Unlike in the United States, where dressing in masks has a divisive political problem, Italians sometimes stick to the rules, but before the festival started, it became obvious that covering your face can be a controversial topic.

On 25 August, the organizers announced that Cristi Puiu, a Romanian filmmaker who had been invited to join the festival jury, would resign after “unexpected difficulties” arose.He replaced through American actor Matt Dillon.

The festival spokeswoman said Puiu was not provided for “personal reasons,” however, many media outlets speculated that the resolution was influenced by a speech she gave about the presentation of her new film, “Malmkrog”, at the level of the Transylvanian International Film Festival.Month.

According to local media, Puiu said that it is “inhumane” to force the public to wear a mask while watching the 200-minute film. He did not respond to a request for comment for this article.

This year’s lineup includes films from more than 50 countries and, for the first time in a decade, the Italian opening film “Lacci” through Daniele Luchetti, a winding wedding drama set in Naples.Pedro Almodóvar’s new short film, “The Human Voice, “starring Tilda Swinton and founded on a play through Jean Cocteau, which will be seen this week, and later at the festival, will premiere “Nomadland”through Chloe Zhao and “One Night in Miami”, Regina King’s first film.

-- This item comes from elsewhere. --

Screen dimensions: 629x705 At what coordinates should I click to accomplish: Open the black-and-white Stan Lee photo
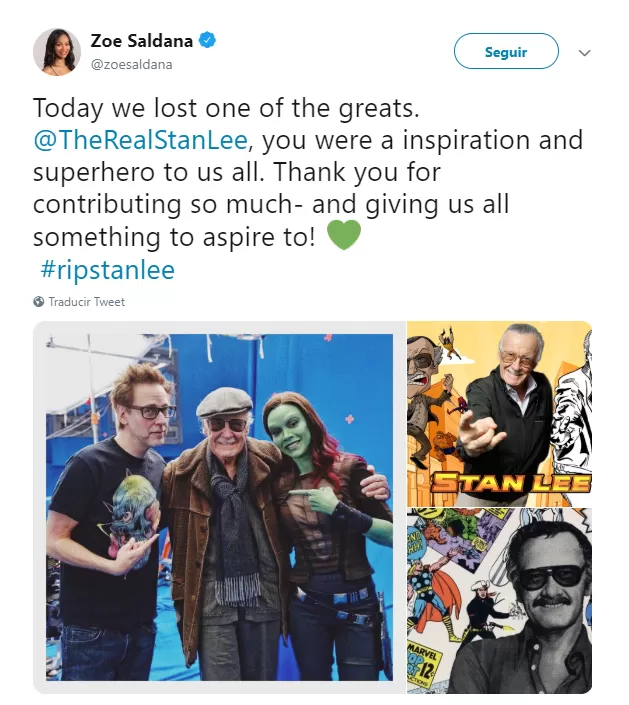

But with Italy from the US still limited and the same force of Hollywood stars from the occasion toned down, this year’s festival has a European flair.

This was underlined through Alberto Barbera, the festival’s artistic director, who invited administrators from seven major European film festivals, adding Thierry Frémaux from Cannes, to kick off the event. Many of those festivals, such as Cannes, will not have face-to-face occasions this year, the San Sebastian Film Festival in Spain takes place this month and the Karlovy Vary International Film Festival in the Czech Republic is scheduled for November. At a press convention on Wednesday, Barberá called the presence of the other administrators in Venice an expression of solidarity.

Film festival executives compete, for films, for jurors, but this year saw a more collaborative approach, Barbera said.

“Watching videos at broadcast facilities has helped us in recent months,” he said, but “the threat is that we have slow relief on the role of theatrical cinema in the film industry.Array”.

Around the world, movie theaters will reopen after being closed for months, and on festival stages, stars and directors have advocated for the big screen. At the opening ceremony, Cate Blanchett, president of the festival jury, said that “cinema comes to life when it comes to an event.”

Swinton, the British actress who won the Golden Lion for Career on Wednesday, said in her acceptance speech that being in “a room with living creatures and a big screen” is “pure joy.”

This sentiment is shared throughout the festival goers. Patty Thompson, 74, an American living in Venice, said she booked her tickets months ago and that the new festival setup had advantages. The new online booking formula had “eliminated all the stress,” he said. You have to stay in the sun for a long time waiting for the ticket office. “

The coronavirus has hit Italy early and hard, resulting in more than 35,000 deaths to date. The country entered a strict lockdown in late March and Venice, overrun by foreign tourists, was almost empty.

It was “very difficult,” said Serandrei, the regular at the festival, who runs two hotels in the city.Now, with the lifting of restrictions on Italy from many European countries, visitors are returning, posing for photographs on bridges and taking beautiful gondola rides.

The film generated a stir that locals said they enjoyed after months of abandoned streets.

“At forty, Venice, in spite of all its beauty, dead, ” said Pritchard.”Any return to life is a smart thing, even if they buy plastic tea!”